The UMWA made its first appearance in the Western States in 1900 with a strike in Gallup, New Mexico. In 1903, the UMWA led a strike in the Colorado coalfields. This strike was successful in the Northern Field, around Louisville and Boulder, but failed in the South. In 1910, the Northern operators refused to renew the contract and the miners struck for the next 3 years. In September 1913, the UMWA, which had been secretly organizing the Southern Field, announced a strike there when the operators would not meet a list of seven demands (Fox 1990; McGovern and Guttridge 1972):
  1. Recognition of the union.
  2. A 10% increase in wages on the tonnage rates. Each miner was paid by the ton of coal he mined, not by the hour
  3. An eight hour work day.
  4. Payment for "dead work." Since miners were only paid for the coal they mined, work such as shoring, timbering, and laying track was not paid work.

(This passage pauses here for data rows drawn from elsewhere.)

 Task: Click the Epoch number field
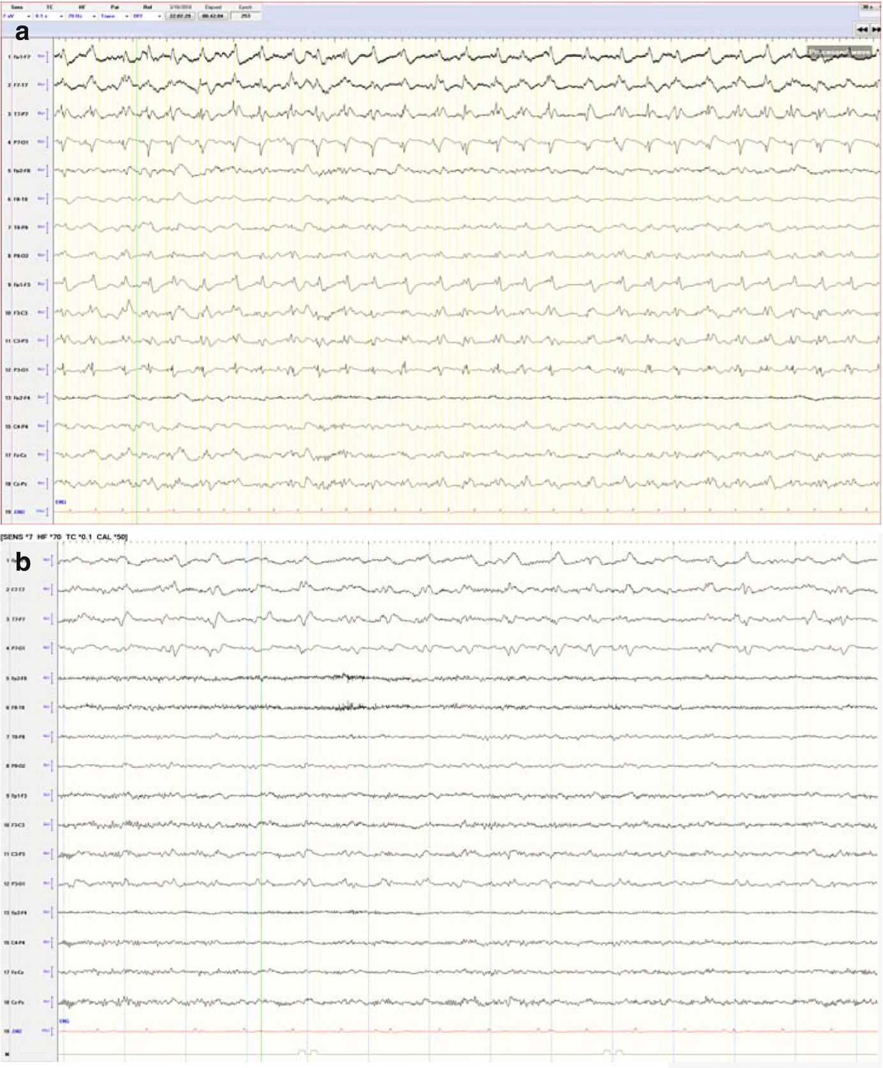point(246,16)
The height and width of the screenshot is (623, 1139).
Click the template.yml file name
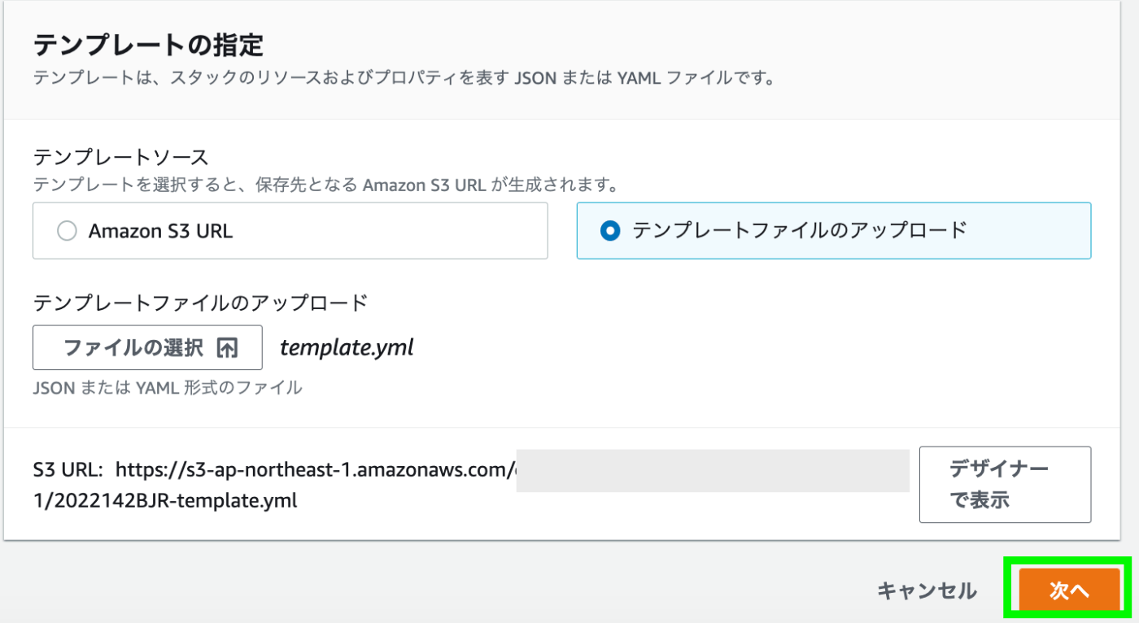pyautogui.click(x=347, y=348)
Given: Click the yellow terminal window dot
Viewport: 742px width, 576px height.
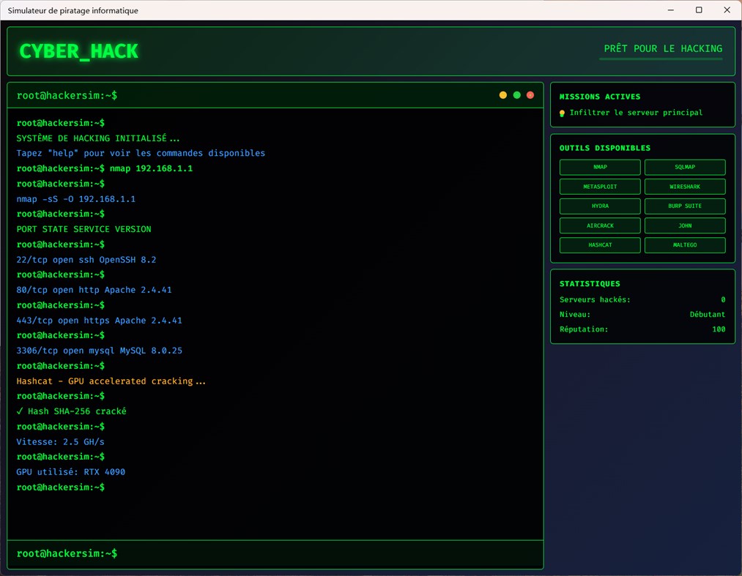Looking at the screenshot, I should [x=502, y=94].
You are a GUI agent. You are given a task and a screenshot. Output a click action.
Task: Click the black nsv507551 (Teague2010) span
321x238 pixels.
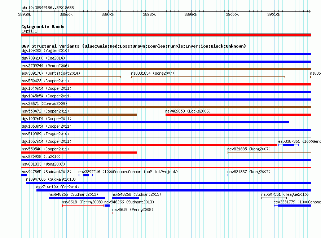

  5. The right to elect their own check-weightmen. Miners suspected, generally with good reason, that they were being cheated at the scales which weighed their coal. They wanted a miner to check the scales.
  6. The right to trade in any store, to choose their own boarding places, and choose their own doctors.

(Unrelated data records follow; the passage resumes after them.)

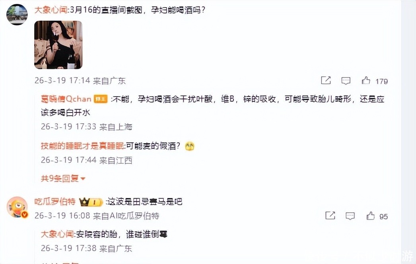Open 大象心间 name in the 安陵容 reply

tap(57, 234)
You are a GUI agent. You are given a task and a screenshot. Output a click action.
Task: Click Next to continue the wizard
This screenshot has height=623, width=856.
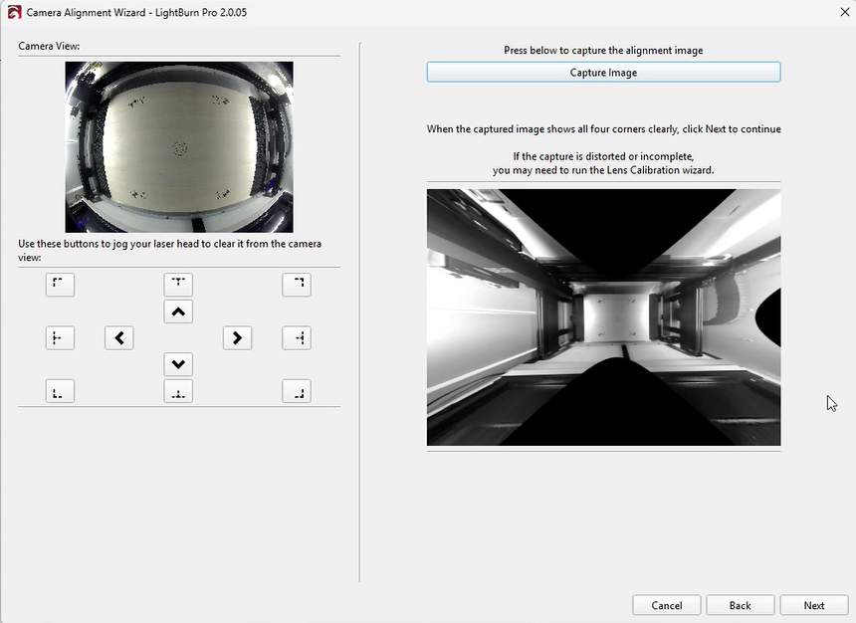tap(814, 605)
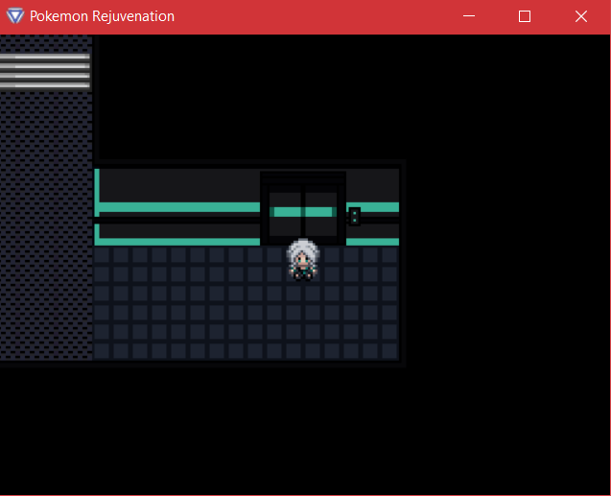
Task: Click the bottom-left corner tile of the tiled floor
Action: [103, 351]
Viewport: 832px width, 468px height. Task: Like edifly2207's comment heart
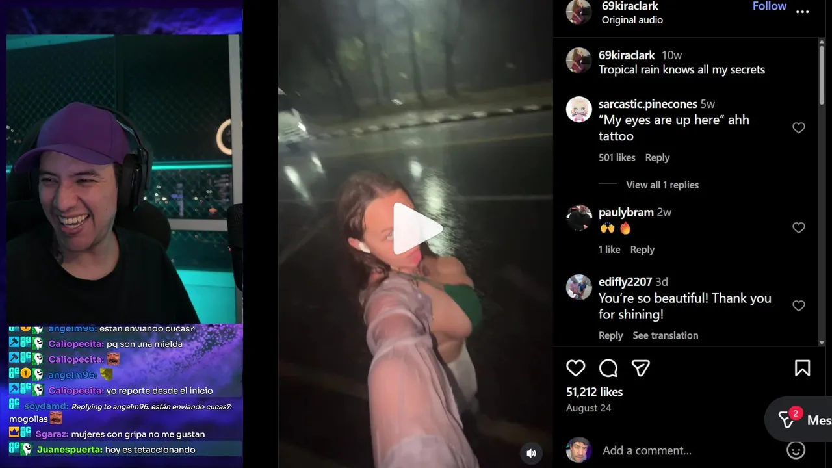[799, 306]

  7. Enforcement of Colorado mining laws and abolition of the company guard system.

Striker families

Approximately 90% of the workforce struck, 10-12,000 miners and their families. Those who lived in the camps were evicted, and on September 23rd the striker families hauled their possessions through rain and snow out of the canyons to about a dozen sites rented in advance by the UMWA to house them. The UMWA supplied tents and ovens, and organized the strikers into the tent colonies. The colonies were located at strategic spots covering the entrances to the canyons, in order to intercept strikebreakers. Ludlow, with about 200 tents holding 1,200 miners and their families, was the largest of these colonies (McGovern and Guttridge 1972; Papanikolas 1982). Striker families


Life in Ludlow
The operators reacted quickly, bringing in strikebreakers, and the Baldwin-Felts Detective Agency from West Virginia. The operators also initiated a campaign of harassment against the strikers. The harassment took the form of high-powered searchlights playing over the colonies at night, murders, beatings, and the "Death Special," an improvised armored car that would periodically spray selected colonies with machine-gun fire. The purpose of this harassment may have been to goad the strikers into violent action, which would provide a pretext for the Colorado Governor to call out the National Guard, thus shifting a considerable financial burden from the operators to the state. Amid steadily escalating violence in the coaldfields and pressure from the operators, Governor Ammons called out the Guard, which arrived in the coalfields in October 1913.
"The Death Special"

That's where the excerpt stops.